Koryum maddesiyle ilgili “Corium bir terim. Nükleer reaktörde nükleer tepkimenin olduğu ve ısı aktarımının gerçekleştiği kısım İLEbu kısımda yer alan destek yapılarına core deniyor” ifadelerini kullanan Hacettepe Üniversitesi Nükleer Enerji Mühendisliği Bölümü Öğretim Üyesi Prof. Dr. Şule Ergün, Çernobil gibi ağır bir kaza sonunda core eridiğinde, core’da bulunan tüm yapıların eriyik bir karışım haline geldiğini ve buna da ‘corium’ adı verildiğini söyledi. Koryumun bir madde değil, esasında erimiş core olduğuna dikkat çeken Prof. Dr. Ergün, “İçeriği her reaktörde ayrı olur, çünkü her reaktörde kor tasarımı farklı olabileceği gibi core’daki elementler de farklı olabilir. Core eridiğinde corium, nükleer yakıtın bütün radyoaktivitesi içinde olarak, yer çekimiyle aşağı akar. Bunu lav gibi hayal edebilirsiniz, soğuk bir yere ulaşınca da farklı şekillerde katılaşır, Çernobil’de fil ayağına benzeyecek şekilde katılaşmış. Başka bir ortamda başka şekilde katılaşır” diye konuştu.

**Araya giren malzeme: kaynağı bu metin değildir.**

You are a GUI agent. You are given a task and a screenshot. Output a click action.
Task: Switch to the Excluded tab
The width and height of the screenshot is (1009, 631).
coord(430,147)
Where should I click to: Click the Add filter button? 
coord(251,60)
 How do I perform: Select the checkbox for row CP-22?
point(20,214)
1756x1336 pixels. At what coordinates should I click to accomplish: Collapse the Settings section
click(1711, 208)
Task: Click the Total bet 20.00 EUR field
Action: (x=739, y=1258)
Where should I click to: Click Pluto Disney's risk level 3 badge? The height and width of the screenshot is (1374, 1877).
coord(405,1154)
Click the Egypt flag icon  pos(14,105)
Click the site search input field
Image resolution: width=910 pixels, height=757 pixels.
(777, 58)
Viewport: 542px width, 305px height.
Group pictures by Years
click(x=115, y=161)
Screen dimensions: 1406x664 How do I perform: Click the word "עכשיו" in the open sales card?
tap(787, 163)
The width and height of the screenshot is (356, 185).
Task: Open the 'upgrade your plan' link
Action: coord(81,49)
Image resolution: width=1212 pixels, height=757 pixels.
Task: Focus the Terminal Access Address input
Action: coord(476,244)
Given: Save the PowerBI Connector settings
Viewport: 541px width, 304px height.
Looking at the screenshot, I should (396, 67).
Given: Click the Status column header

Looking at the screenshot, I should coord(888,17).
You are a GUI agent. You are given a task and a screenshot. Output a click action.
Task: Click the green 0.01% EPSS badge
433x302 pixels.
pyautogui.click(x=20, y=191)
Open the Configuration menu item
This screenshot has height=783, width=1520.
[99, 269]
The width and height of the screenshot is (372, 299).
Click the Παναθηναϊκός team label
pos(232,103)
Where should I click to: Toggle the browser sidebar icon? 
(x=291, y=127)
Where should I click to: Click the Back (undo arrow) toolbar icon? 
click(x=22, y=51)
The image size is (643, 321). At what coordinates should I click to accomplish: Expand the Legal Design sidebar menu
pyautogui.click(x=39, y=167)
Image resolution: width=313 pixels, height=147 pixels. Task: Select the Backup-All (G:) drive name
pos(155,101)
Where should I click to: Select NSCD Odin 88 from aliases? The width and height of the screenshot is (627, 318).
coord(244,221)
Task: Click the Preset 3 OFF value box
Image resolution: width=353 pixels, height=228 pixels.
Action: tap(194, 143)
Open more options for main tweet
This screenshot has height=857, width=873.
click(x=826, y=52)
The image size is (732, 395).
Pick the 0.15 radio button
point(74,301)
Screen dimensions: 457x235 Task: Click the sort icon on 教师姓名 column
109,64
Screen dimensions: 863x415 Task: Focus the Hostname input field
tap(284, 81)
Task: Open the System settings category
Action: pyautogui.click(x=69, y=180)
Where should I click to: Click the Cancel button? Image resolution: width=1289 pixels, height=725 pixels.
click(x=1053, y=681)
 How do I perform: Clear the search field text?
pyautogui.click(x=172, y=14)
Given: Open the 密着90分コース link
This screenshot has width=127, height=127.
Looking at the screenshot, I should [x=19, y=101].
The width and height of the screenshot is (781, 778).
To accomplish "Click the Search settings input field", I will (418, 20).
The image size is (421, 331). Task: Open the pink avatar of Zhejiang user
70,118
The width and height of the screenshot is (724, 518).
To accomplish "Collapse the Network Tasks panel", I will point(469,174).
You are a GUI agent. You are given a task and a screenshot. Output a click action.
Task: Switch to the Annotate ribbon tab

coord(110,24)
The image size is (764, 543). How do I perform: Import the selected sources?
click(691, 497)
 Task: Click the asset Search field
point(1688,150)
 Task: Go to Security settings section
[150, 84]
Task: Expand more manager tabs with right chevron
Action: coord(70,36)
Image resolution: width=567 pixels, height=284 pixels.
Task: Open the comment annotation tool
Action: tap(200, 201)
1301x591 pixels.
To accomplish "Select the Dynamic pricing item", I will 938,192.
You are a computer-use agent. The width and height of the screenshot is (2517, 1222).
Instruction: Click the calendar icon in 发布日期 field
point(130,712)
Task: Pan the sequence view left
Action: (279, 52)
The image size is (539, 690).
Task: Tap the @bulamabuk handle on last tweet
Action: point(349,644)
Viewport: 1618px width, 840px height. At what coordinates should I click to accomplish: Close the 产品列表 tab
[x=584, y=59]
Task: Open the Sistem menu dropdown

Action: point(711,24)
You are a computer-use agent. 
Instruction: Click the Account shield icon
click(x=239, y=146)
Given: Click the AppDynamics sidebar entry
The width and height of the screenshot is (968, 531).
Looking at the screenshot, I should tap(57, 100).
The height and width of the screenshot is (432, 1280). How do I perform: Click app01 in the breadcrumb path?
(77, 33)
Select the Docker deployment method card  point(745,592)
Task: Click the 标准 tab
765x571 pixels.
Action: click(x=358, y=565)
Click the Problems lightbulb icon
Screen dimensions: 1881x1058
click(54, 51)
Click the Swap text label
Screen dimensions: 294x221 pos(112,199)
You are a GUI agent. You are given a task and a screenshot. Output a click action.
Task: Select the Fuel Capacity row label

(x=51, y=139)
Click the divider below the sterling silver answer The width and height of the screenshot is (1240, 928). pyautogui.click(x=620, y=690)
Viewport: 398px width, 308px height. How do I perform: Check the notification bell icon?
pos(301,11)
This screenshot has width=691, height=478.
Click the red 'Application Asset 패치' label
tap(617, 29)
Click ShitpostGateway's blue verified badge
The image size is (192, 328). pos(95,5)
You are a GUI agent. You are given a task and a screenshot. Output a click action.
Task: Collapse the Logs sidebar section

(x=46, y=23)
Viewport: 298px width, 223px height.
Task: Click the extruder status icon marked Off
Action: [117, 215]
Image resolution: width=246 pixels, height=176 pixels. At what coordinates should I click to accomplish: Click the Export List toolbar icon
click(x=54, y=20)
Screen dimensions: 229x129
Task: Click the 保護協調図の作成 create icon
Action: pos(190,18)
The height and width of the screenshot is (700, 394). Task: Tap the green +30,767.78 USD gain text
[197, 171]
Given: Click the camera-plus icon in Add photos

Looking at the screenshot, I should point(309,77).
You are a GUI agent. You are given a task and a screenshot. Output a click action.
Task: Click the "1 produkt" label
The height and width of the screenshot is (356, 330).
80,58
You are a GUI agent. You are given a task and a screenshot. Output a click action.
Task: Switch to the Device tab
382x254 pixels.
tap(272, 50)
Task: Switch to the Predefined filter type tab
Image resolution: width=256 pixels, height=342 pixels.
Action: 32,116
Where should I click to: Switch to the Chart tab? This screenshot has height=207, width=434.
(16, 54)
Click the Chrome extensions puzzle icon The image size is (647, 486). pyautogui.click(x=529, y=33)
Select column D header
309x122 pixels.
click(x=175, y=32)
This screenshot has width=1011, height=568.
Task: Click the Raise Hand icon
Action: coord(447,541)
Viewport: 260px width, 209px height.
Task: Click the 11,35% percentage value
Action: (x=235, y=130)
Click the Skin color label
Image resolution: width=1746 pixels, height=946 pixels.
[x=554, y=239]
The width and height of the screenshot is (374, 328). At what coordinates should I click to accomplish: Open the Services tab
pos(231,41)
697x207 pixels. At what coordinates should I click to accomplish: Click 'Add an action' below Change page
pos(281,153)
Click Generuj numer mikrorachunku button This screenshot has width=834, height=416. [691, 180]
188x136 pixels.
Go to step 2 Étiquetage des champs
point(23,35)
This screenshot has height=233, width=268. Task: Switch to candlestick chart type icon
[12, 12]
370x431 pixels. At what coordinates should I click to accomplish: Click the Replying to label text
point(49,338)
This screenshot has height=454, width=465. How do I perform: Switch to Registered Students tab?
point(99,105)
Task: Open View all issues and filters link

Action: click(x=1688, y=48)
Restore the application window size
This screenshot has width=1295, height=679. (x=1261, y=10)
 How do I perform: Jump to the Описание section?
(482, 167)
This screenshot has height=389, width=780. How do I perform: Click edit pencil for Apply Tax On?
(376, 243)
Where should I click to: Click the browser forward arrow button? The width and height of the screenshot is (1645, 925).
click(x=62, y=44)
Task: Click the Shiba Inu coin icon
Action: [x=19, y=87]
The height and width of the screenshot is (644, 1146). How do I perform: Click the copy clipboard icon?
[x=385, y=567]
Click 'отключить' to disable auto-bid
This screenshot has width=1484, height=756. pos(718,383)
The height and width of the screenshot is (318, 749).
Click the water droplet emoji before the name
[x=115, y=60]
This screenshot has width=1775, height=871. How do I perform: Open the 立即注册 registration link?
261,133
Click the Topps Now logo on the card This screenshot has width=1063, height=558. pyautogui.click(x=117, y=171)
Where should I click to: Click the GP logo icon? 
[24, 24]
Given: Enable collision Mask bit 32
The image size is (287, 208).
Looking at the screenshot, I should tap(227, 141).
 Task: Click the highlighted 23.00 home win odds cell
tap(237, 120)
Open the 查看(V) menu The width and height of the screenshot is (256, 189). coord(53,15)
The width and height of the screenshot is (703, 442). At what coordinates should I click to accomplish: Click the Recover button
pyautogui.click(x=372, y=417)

‘SIZINTI ÇEVREYE DE YAYILABİLİR’
“Radyoaktif bir sızıntı olması için yakıt bütünlüğünün kaybolması gerekli. Radyoaktif maddelerin bir kısmı uçucu veya soygaz oldukları için reaktörden koruma kabı ve çevreye karışabilir. Ağır olanları da koryum bileşeni içinde kalacaktır. Bu sebeple koryum tam oluşmadan da radyoaktif sızıntı görülebilir” diyen Hacettepe Üniversitesi Nükleer Enerji Mühendisliği Bölümü Öğretim Üyesi Dr. Ahmet Kağan Mercan da eriyen nükleer parçaların tehlikesiyle ilgili şu ifadeleri kullandı:
“Bu sızıntının yolu nükleer santralde gerçekleşen kazaya göre değişkenlik gösterecektir. Uçucu ve soygazlar için ise bunların yoğuşmasını sağlayacak soğutma sistemleri ve sızıntılardaki radyoaktif madde envanterini azaltacak filtreleme sistemleri için koruma kabı (containment) bulunuyor. Bunlar gayet büyük yapılar olduğu için (60-75 m yükseklik ve 20-30 m çap) bunların bütünlüğü genellikle korunabilir. Filtreleme ve yoğuşma sistemleri etkin çalışan reaktörlerde kaza nedeniyle sızıntı çevre ve doğaya yoğun zararı olmaz. Ancak yine de her ihtimale karşı ciddi kaza analizlerinin olası sonuçları analiz ediliyor. Olası bir kaza sonrası rüzgar hızı, rüzgar yönü, yağış miktarı gibi faktörlere bağlı olarak uzun mesafelere radyoaktif serpinti taşınabilir. Bu radyoaktif maddeler toprağa ve suya karışarak yaşam döngüsüne oluşur. Bu noktada nefes alma, radyoaktif serpinti içeren bitki ve gıdaların tüketimi ya da topraktan ışıma gibi nedenlerle içsel ve dışsal radyasyona maruz kalınabiliyor. Bu duruma karşılık her ülke kendi acil durum planlamalarını geliştiriyor ve belirlenmiş doz limitlerine bağlı olarak kalıcı veya geçici tahliye, stabil iyot hapı dağıtımı vb. uygulamaları yapılıyor.”